Using torch.no_grad() gives RuntimeError about modifying variable by an inplace operation

I want to train two agents who play a game (in the game theory sense) through gradient ascent. Each agent has a number of parameters identical to their number of strategies. These parameters are initialized with normally distributed random variables. The parameters get translated into a probability distribution by applying a softmax. I am aware of torch.optim, but want to write the gradient ascent step myself, since I later want to investigate modifications to it. The code below works as expected:

import torch as T

lr = 0.01
std = 0.01
num_strategies1 = 3
num_strategies2 = 5
# Generate random payoff matrices for both players.
payoff_matrix1 = T.randn((num_strategies1, num_strategies2))
payoff_matrix2 = T.randn((num_strategies2, num_strategies1))

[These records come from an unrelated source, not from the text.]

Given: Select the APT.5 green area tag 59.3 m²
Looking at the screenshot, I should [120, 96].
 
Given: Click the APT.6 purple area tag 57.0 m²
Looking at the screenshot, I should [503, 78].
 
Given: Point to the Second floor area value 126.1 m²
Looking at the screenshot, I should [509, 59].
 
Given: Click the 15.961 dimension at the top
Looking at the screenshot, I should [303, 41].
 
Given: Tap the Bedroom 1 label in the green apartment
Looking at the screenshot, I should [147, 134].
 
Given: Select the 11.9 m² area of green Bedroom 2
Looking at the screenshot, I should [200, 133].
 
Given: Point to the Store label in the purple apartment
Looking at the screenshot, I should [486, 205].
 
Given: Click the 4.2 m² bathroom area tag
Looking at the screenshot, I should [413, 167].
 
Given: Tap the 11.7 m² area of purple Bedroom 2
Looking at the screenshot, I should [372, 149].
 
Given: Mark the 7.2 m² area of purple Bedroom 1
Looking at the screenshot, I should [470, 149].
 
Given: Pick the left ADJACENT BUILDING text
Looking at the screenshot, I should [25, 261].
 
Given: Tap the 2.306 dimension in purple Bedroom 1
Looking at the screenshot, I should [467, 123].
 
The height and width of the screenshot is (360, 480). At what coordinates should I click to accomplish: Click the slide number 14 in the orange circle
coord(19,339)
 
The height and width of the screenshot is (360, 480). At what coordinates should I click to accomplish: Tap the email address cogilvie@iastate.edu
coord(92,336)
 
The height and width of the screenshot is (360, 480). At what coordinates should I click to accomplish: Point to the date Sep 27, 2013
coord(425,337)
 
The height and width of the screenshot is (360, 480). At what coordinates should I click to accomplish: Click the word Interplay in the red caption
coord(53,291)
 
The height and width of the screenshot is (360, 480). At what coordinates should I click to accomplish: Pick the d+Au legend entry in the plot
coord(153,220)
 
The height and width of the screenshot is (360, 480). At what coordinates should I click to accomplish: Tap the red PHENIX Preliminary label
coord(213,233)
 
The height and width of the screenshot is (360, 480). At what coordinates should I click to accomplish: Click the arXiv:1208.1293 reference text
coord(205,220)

params1 = std * T.randn(num_strategies1)
params2 = std * T.randn(num_strategies2)
params1.requires_grad_()
params2.requires_grad_()

for _ in range(10):
  probs1 = T.softmax(params1, dim=0)
  probs2 = T.softmax(params2, dim=0)
  payoff1 = T.dot(probs1, T.matmul(payoff_matrix1, probs2))
  payoff2 = T.dot(probs2, T.matmul(payoff_matrix2, probs1))
  grad1 = T.autograd.grad(payoff1, params1, create_graph=True)[0]
  grad2 = T.autograd.grad(payoff2, params2, create_graph=True)[0]
  params1.data += lr * grad1.data # GRADIENT ASCENT
  params2.data += lr * grad2.data # GRADIENT ASCENT  

Instead of using .data, I want to use the torch.no_grad() context manager. So I replace the two lines marked with GRADIENT ASCENT with the following code:

  payoff1.backward(retain_graph=True)
  with T.no_grad():
    params1 += lr * grad1
    params2.grad.zero_()

  payoff2.backward()
  with T.no_grad():
    params2 += lr * grad2
    params1.grad.zero_()
    params2.grad.zero_()     

However, I now get the following error:

RuntimeError: one of the variables needed for gradient computation has been modified by an inplace operation: [torch.FloatTensor [3]] is at version 1; expected version 0 instead. Hint: enable anomaly detection to find the operation that failed to compute its gradient, with torch.autograd.set_detect_anomaly(True).

I’ve never had this issue before when using torch.no_grad(). Surprisingly, the issue also disappears if I replace probs1 = T.softmax(params1, dim=0) with a meaningless probs1 = T.sigmoid(params1) (and the same for probs2).

How do I need to change my code such that I can use torch.no_grad()?